The end of tribal land did not remove the restrictions of the guardians even if it was the original purpose to have stewards of the land on the Native peoples' "behalf." As wards of the colonial and later state government, the Indians were restricted from voting in local elections or seeking redress through the courts on their own. Some of the Indians were supported by annuities established from the funds generated by land sales or initiated by the guardians for their support. The guardians, however, no longer had to maintain the rigorous lists of people associated with the land, which long had been used to segregate the Indians from the non-Indians especially as rates of intermarriage had increased.

The end of the Praying towns did not end Indian presence in these regions, although the records of the Native peoples in New England become scant as the guardians focused their attentions on the few Indians under their supervision. Although a few Natick remained in the community as private landholders, many of the Natick moved westward seeking spouses and possible chance of land with the Chaubunagungamaug who would have a reservation until 1887.

==== 19th century censuses ====
The Commonwealth of Massachusetts ordered reports on the condition of the Indians, mainly for the purposes of keeping track of the expenses and check up on the guardians, who more or less operated autonomously with little oversight from the General Court. The first was Denny Report of 1848, which was a very preliminary look. The report only made no effort to determine the number of Natick. A year later, a more detailed report was released, which came to be known as the Briggs Report of 1849, which again does not list any Natick. The most detailed, and last, of the reports conducted by John Milton Earle was started in 1859 and published in 1861, includes even more information, such as surnames, location, and profession.

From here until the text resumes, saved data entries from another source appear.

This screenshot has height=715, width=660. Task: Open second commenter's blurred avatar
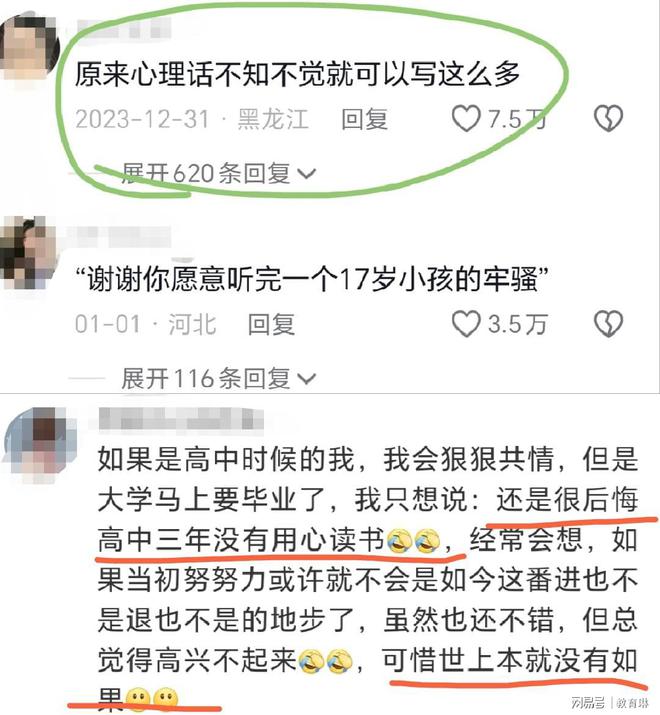tap(29, 252)
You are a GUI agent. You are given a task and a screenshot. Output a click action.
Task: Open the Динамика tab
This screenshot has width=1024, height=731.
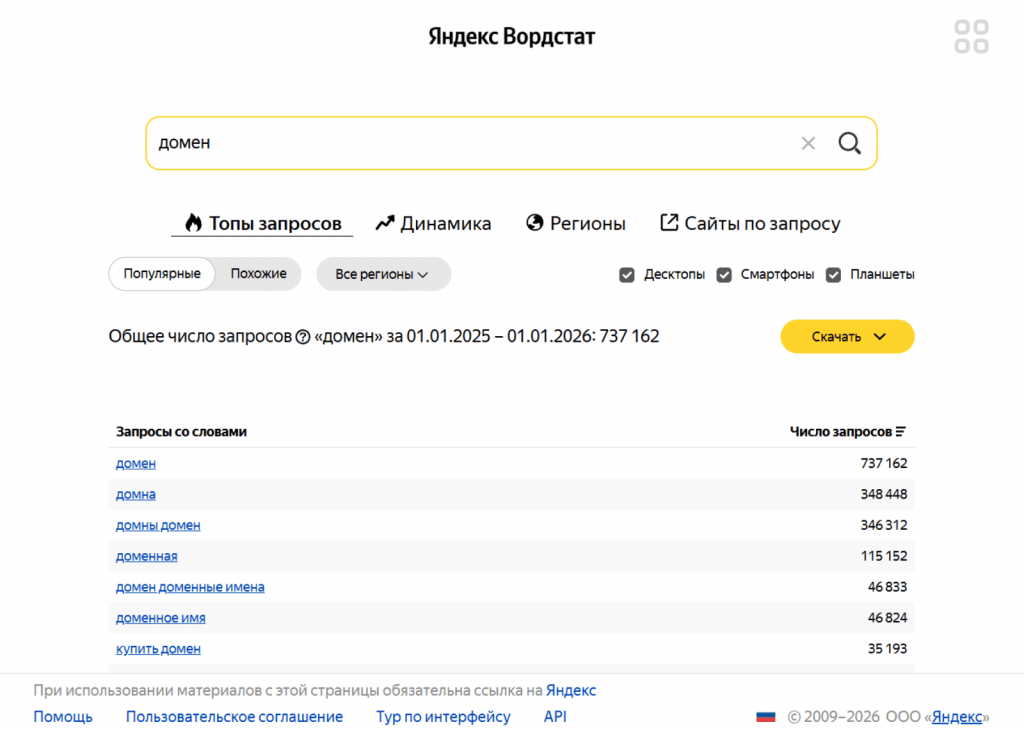433,224
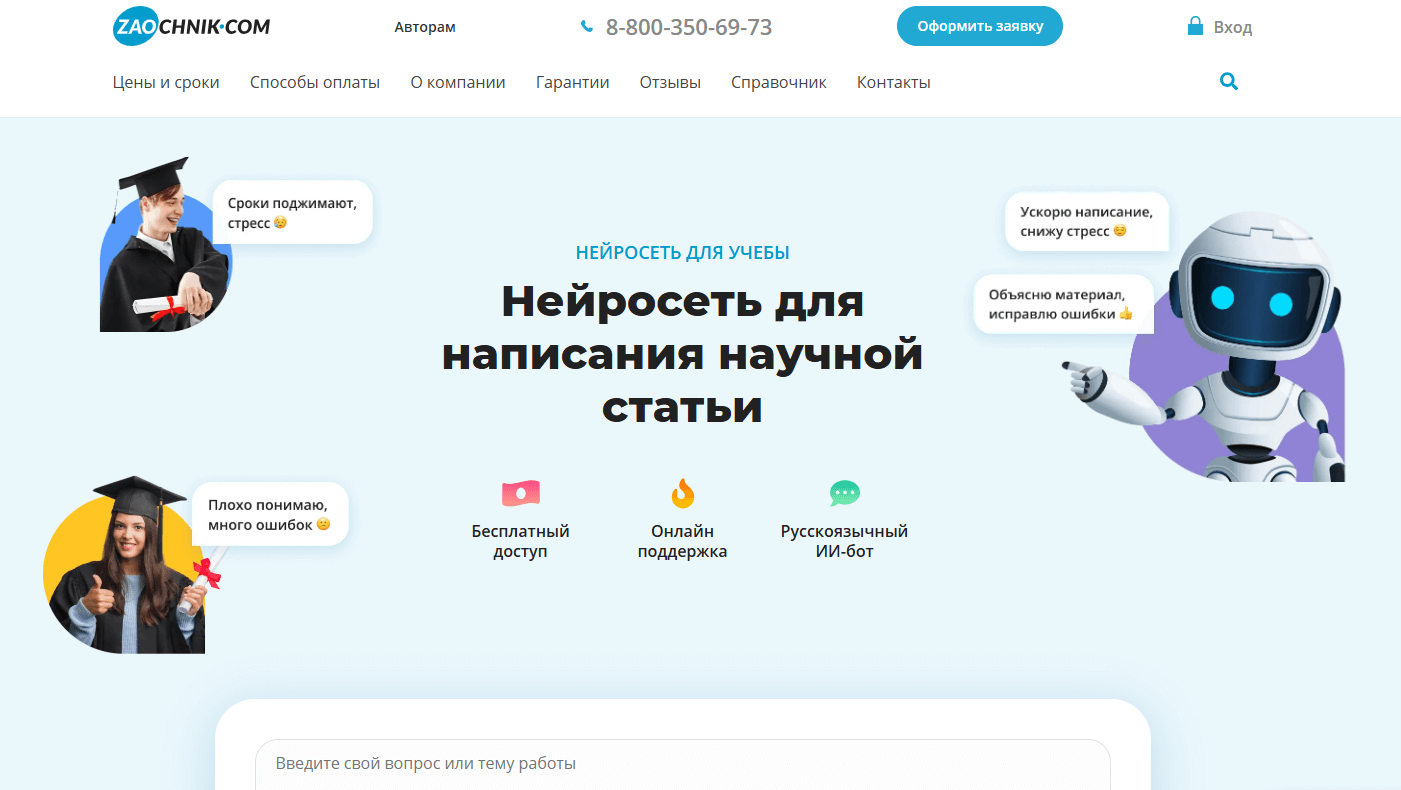1401x790 pixels.
Task: Click the Авторам link
Action: (x=425, y=27)
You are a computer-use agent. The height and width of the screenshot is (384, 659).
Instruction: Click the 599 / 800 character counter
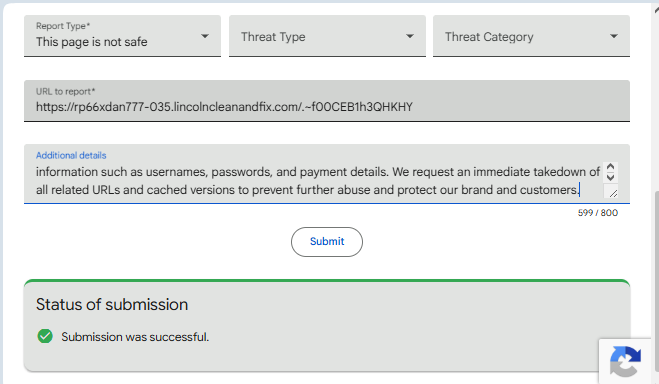pyautogui.click(x=598, y=213)
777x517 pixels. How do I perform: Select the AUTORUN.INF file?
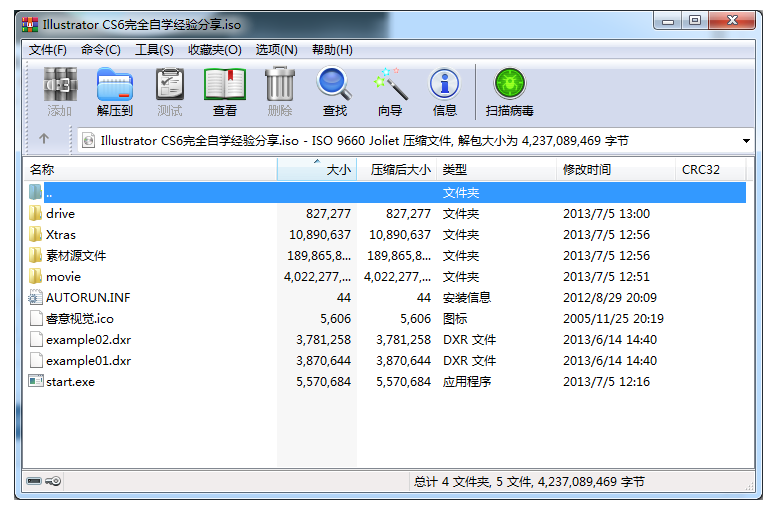pos(87,298)
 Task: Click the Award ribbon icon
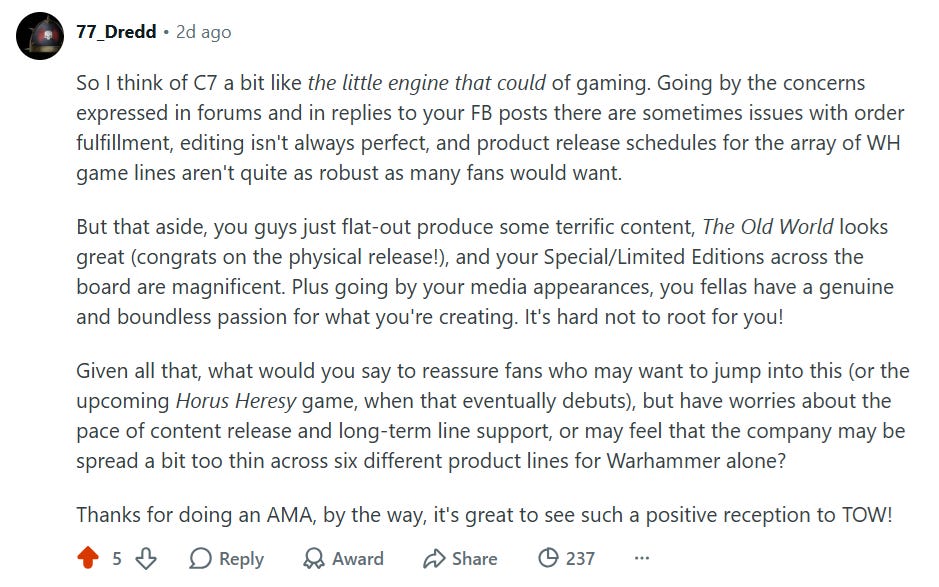[313, 558]
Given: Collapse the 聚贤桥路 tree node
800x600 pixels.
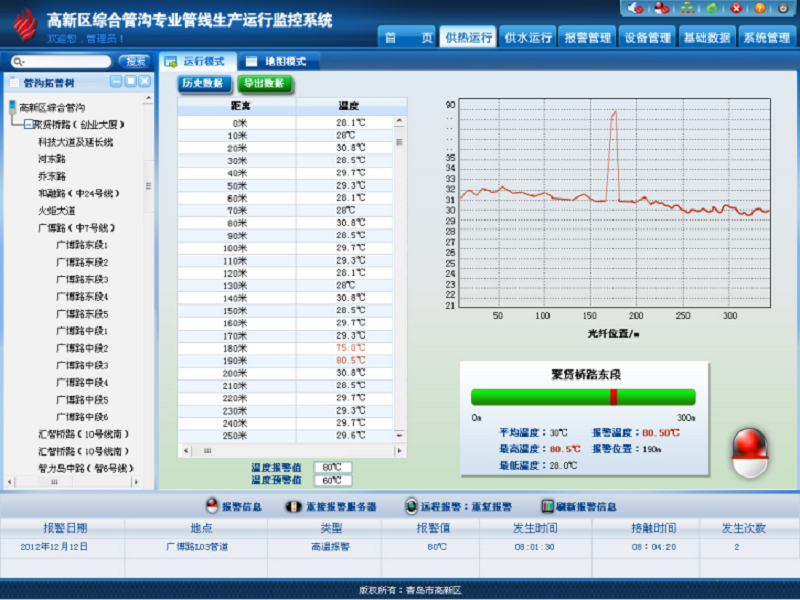Looking at the screenshot, I should 28,125.
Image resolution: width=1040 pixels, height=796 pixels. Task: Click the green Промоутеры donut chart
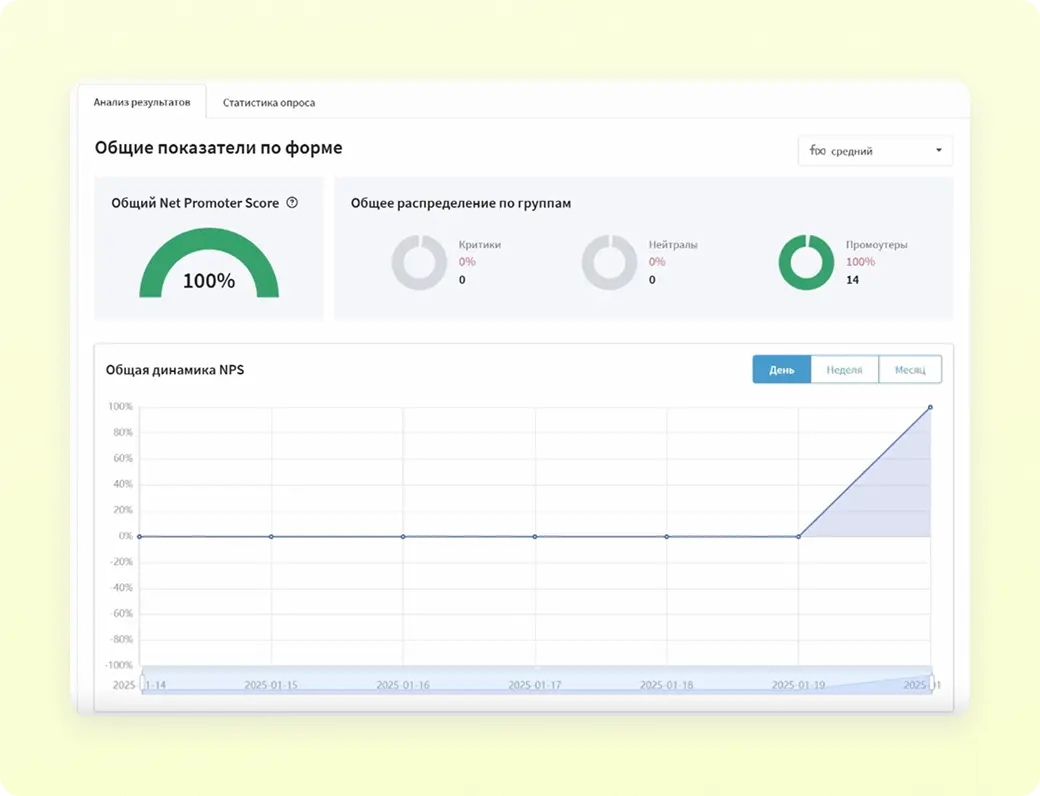[x=806, y=263]
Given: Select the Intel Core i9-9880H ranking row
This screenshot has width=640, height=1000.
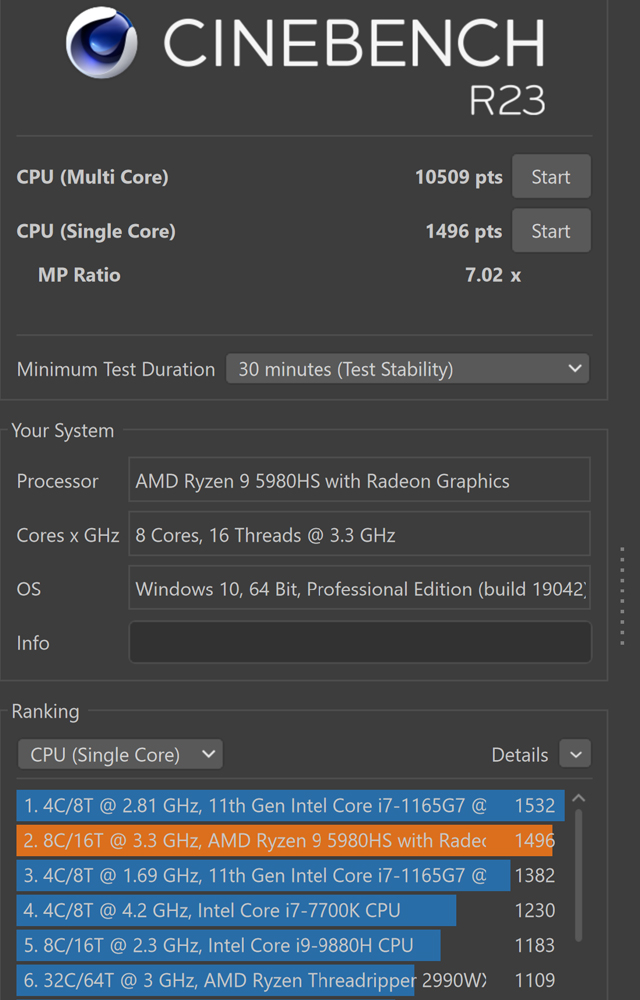Looking at the screenshot, I should 228,945.
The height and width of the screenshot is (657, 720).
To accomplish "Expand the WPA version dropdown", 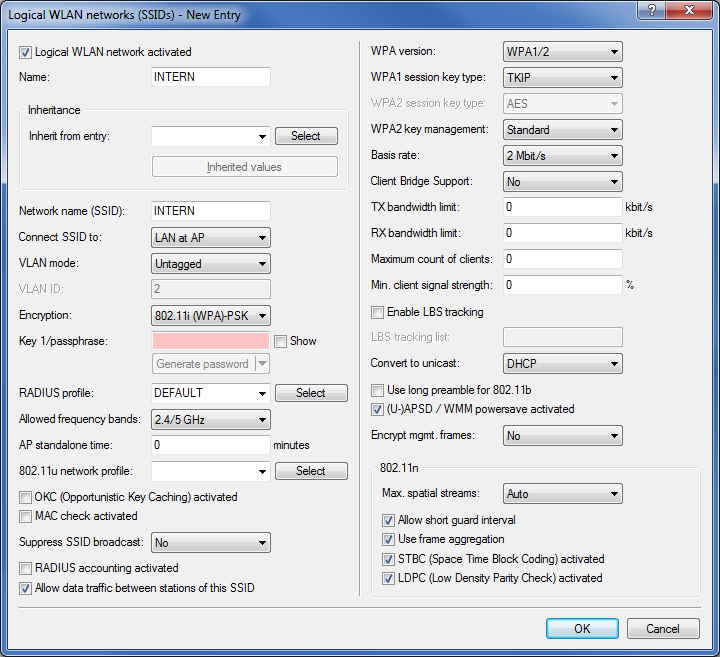I will pyautogui.click(x=563, y=51).
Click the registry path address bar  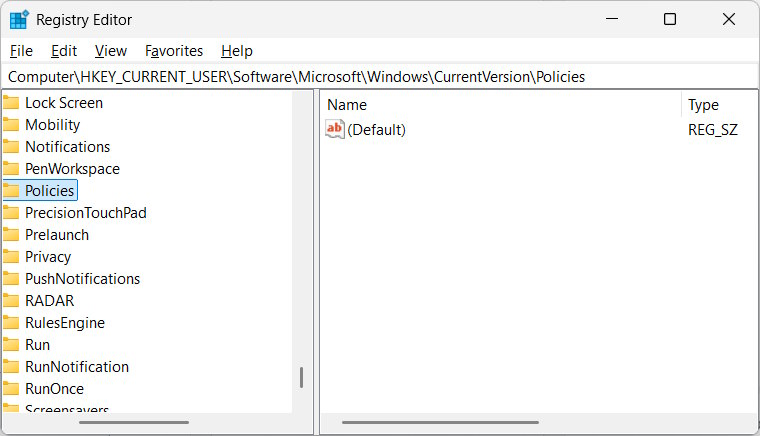tap(380, 76)
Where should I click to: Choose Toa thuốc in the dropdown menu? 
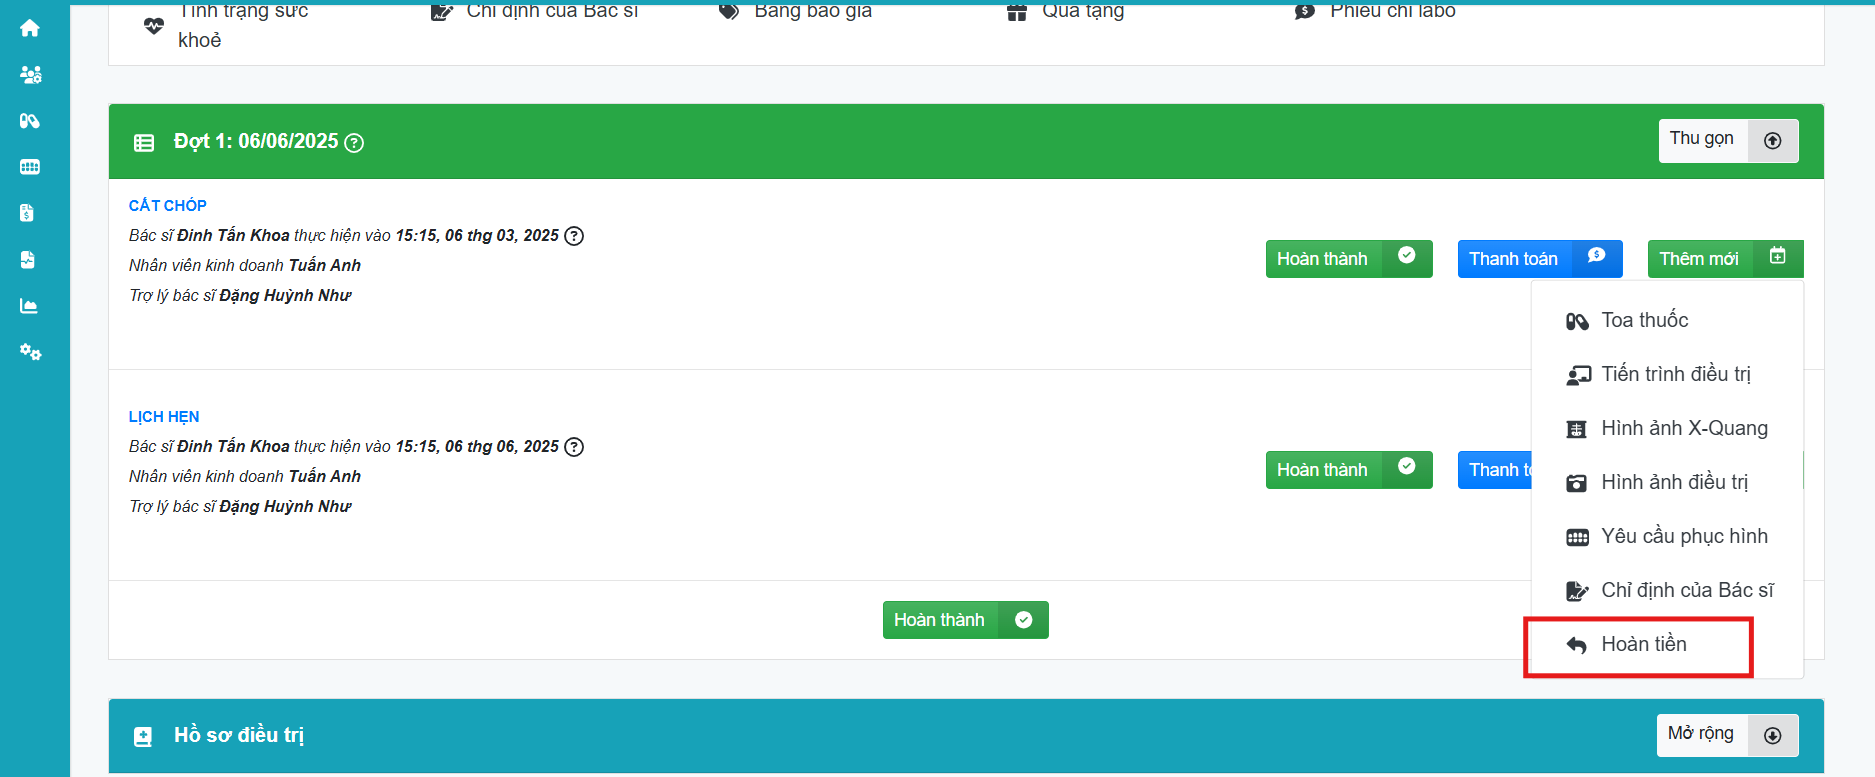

Earle writes, "Of all the tribes which held reservations, and were placed under guardianship by the States, the Natick Tribe is nearest extinct. ... [O]nly two families remain, and one of these is descended equally from the Naticks and the Hassanamiscoes. Their whole number is twelve. ..." He continues, "This tribe has no common lands," and recommends their remain funds be divided equally among the two surviving families. Earle observes that a few Natick descendants merged into the Nipmuc people and also writes, "There are some others, who claim to be of the Natick Tribe, but the claim appears to have no foundation other than that one of their ancestors formerly resided in Natick, but it is believed that he never was supposed to belong to the tribe."

Several organizations, who are not recognized as Native American tribes by the US federal or Massachusetts state governments claim descent from the Praying Indians of Natick.

== Prominent individuals ==

- Waban, often recognized as the first of John Eliot's converts to Christianity, among the founders of Natick, relocating from Nonantum.
- Job Nesuton, translator of the Eliot Indian Bible, killed in King Philip's War.
- Daniel Takawambait, first indigenous ordained minister in the Massachusetts Bay Colony, and the first indigenous minister to Natick following Eliot's death.
- James Rumney Marsh alias Quonopohit, kin to the Pawtucket-Naumkeag sachem line, a prominent indigenous fighter for the English side in King Philip's War, and namesake of Lake Quannapowitt.
- Wenepoykin alias Sagamore George, last widely acknowledged Pawtucket-Naumkeag sachem. Enslaved and sent to Barbados for participation in King Philip's War. Upon his return, died in Natick in the home of James Rumney Marsh.
- Cutshamekin, Massachusett sachem who was a leader in Natick in its early years before his death in 1654.